PEABODY!!!! You gotta quit that man my wallet and nerves cant take it!!! :LOL2: 

Seriously, I had to vacate the custom Gheenoe forum because of the persistent drooling and desire to sell stuff....


----------



## JaxJonBoat (Jul 2, 2012)

my friend with his Gheen and me with my tin constantly go argue which site is best lol, both have great ideas that can cross over!!!


----------



## peabody (Jul 2, 2012)

chattahoochee said:


> PEABODY!!!! You gotta quit that man my wallet and nerves cant take it!!! :LOL2:
> 
> Seriously, I had to vacate the custom Gheenoe forum because of the persistent drooling and desire to sell stuff....




Ohh man ..you have it too? ????
I even stsrted call out gheenoe in my sleep...she who must be obeyed ..wanted to know who she
was.............lol
the performance of these Gheenoe boats is amazing. With a 25hp. Motor can run about 35 mph.
someway ...somehow ....someday .... im going to own a LT ( low tide ) 25......
Peabody


----------



## peabody (Jul 2, 2012)

Check this out ..... almost 20 mph with two people and a yammy 9.9 4 stroker....
a 9.9 ......wow


----------



## Andy Taylor (Jul 3, 2012)

I've never seen a Gheenoe in person, just pics. Are they more like a canoe than a boat? Do they all have flat bottoms?


----------



## peabody (Jul 3, 2012)

Andy Taylor said:


> I've never seen a Gheenoe in person, just pics. Are they more like a canoe than a boat? Do they all have flat bottoms?


 
Good question? I've never seen one in person either.
But ive spent alotta time over at custom gheenoe .... i'ed say yes. Kinda sorta ...they have a reverse chine type of hull.
A pontoon type theory hull? Supposedly super stabilized ...the guys say its almost impossible to turn one over.
I want one willy willy bad.
Peabody


----------



## peabody (Jul 3, 2012)

Heres a pic ...of how much they can hold ....looks plenty stable to me.....


----------



## Andy Taylor (Jul 3, 2012)

I've never seen a Gheenoe here in Wisconsin. They seem to be big in the southern states. Are they meant to be used mainly on calm water? The sides don't seem very deep.


----------



## peabody (Jul 7, 2012)

Andy Taylor said:


> I've never seen a Gheenoe here in Wisconsin. They seem to be big in the southern states. Are they meant to be used mainly on calm water? The sides don't seem very deep.

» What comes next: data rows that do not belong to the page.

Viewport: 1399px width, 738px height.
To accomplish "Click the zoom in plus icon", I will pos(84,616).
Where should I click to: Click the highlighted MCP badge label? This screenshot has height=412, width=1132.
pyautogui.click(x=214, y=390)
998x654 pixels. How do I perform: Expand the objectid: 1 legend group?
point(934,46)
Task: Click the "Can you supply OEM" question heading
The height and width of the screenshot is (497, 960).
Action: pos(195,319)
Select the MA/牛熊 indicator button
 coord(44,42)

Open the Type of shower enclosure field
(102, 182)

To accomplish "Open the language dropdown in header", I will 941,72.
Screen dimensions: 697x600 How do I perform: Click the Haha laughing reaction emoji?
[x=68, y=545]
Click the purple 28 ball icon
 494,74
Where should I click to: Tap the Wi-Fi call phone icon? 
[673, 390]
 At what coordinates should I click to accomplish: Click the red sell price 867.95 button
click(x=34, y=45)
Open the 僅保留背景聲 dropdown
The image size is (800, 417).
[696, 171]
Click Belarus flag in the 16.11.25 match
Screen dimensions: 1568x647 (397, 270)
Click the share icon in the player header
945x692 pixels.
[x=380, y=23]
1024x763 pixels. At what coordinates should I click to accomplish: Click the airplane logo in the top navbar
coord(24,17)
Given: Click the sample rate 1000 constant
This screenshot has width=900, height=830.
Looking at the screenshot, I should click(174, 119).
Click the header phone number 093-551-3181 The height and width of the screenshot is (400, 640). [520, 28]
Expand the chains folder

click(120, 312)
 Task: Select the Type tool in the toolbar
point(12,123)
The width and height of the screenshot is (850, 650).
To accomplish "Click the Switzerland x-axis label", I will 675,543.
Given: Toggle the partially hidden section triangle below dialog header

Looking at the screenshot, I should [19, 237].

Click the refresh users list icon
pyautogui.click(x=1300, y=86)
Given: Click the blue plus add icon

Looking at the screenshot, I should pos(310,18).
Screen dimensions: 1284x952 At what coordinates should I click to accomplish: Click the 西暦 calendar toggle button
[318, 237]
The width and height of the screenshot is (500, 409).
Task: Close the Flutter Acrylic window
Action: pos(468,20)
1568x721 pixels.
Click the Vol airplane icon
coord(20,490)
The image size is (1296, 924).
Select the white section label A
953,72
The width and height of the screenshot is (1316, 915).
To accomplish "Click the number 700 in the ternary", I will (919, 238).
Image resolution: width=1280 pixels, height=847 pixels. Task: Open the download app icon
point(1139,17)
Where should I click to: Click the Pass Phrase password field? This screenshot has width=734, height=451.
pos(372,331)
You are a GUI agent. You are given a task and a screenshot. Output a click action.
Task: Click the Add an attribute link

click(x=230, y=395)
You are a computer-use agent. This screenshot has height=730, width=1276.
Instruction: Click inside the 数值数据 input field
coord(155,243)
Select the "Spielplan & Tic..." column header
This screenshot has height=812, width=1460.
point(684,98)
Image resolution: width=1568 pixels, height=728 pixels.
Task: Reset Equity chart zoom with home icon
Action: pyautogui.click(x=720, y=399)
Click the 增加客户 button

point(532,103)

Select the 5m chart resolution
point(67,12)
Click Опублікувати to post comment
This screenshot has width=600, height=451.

Ten inches freeboard i thinks ...but. i hear they are fine out on the lake.


----------



## peabody (Jul 7, 2012)

Went to the lake of the ozarks. Had a good time cruising around ........it was hot! ! 104 degrees.


----------



## peabody (Jul 7, 2012)

Doesent everyone carry their spare tire with them. While out on the water?? Lol


----------



## richg99 (Jul 7, 2012)

There is/was a Gheenoe dealer in mid-Wisconsin last year. May be still there. Check the Gheenoe sites ( both Father and Son have separate ones).

I owned a Gheenoe but found it too narrow for me. Boat was stable. I was not.

There is a Gheenoe for sale right now on Craig's list, either Chicago area or Milwaukee...I am not sure. it is a Classic....same model I owned. Around $3,500.00

Rich

Here you go...it is in the Chicago area listings
https://chicago.craigslist.org/chc/boa/3121704098.html

Here is the Wisc. dealer 
Crossroads Trading Pos
E 4255 Country Highway V
Lavalle, WI 53941
Map | Website
Phone: (608) 985-8155


----------



## PATRIOT2 (Jul 7, 2012)

Never heard of them until now but if you can rig them like these I might be interested . . .


----------



## peabody (Jul 8, 2012)

PATRIOT2 said:


> Never heard of them until now but if you can rig them like these I might be interested . . .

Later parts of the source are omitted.